Apache Oozie Interview Questions and Answers

Apache Oozie is a server-based workflow scheduling system to manage Hadoop jobs.Workflows in Oozie are defined as a collection of control flow and action nodes in a directed acyclic graph. Control flow nodes define the beginning and the end of a workflow (start, end, and failure nodes) as well as a mechanism to control the workflow execution path (decision, fork, and join nodes).


1)What is Oozie?


Answer)Oozie is a workflow scheduler for Hadoop Oozie allows a user to create Directed Acyclic Graphs of workflows and these can be ran in parallel and sequential in Hadoop.It can also run plain java classes, Pig workflows and interact with the HDFS .It can run jobs sequentially and in parallel.

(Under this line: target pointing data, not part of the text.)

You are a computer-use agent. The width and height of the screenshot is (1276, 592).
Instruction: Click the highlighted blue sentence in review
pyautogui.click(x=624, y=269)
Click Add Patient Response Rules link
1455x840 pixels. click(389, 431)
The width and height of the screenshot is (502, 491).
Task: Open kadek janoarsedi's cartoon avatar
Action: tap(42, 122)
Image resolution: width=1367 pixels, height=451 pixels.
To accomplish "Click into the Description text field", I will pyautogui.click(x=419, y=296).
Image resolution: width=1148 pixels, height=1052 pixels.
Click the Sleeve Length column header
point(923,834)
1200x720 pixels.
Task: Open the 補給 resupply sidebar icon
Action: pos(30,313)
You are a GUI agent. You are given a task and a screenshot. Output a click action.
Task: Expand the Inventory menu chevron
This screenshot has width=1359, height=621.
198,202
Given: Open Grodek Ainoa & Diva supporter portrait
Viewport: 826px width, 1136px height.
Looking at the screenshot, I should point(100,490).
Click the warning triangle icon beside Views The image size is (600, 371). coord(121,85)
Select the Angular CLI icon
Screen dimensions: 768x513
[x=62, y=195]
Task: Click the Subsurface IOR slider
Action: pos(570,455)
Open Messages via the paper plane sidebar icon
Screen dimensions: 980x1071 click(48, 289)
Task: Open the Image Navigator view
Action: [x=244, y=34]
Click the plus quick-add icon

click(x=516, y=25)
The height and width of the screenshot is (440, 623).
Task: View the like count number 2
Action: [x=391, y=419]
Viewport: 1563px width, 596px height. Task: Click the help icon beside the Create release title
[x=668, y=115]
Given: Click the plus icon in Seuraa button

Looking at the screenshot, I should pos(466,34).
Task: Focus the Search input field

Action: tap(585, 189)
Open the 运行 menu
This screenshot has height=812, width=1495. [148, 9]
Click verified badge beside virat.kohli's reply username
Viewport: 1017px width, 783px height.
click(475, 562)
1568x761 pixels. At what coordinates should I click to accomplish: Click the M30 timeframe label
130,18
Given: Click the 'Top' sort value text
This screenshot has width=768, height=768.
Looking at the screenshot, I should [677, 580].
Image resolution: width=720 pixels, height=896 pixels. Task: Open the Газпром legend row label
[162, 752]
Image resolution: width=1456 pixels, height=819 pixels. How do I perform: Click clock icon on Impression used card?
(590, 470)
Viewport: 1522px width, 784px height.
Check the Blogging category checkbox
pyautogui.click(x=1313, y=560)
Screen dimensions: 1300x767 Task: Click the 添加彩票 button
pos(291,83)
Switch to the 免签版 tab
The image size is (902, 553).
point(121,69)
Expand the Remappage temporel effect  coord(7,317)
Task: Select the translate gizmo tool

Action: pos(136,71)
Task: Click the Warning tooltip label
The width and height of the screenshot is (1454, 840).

2)Why use oozie instead of just cascading a jobs one after another?


Answer)Major Flexibility :Start ,stop ,re-run and suspend

Oozie allows us to restart from failure


3)How to make a workflow?


Answer)First make a Hadoop job and make sure that it works Make a jar out of classes and then make a workflow.xml file and copy all of the job configuration properties in to the xml file.

Input files

Output files

Input readers and writers

mappers and reducers

job specific arguments

job.properties


4)What are the properties that we have to mention in .Properties?


Answer)Name Node

Job Tracker

Oozie.wf.application.path

Lib Path

Jar Path


5)What is application pipeline in Oozie?


Answer)It is necessary to connect workflow jobs that run regularly, but at different time intervals. The outputs of multiple subsequent runs of a workflow become the input to the next workflow. Chaining together these workflows result it is referred as a data application pipeline.


6)How to run Oozie?


Answer)$ oozie job -oozie http://172.20.95.107:11000(oozie server node)/oozie -config job.properties -run

This will give the job id.

To know the status: $ oozie job -oozie http://172.20.95.107:11000(oozie server node)/oozie -info job id


7)What are all the actions can be performed in Oozie?


Answer)Email Action

Hive Action

Shell Action

Ssh Action

Sqoop Action

Writing a custom Action Executor


8)Why we use Fork and Join nodes of oozie?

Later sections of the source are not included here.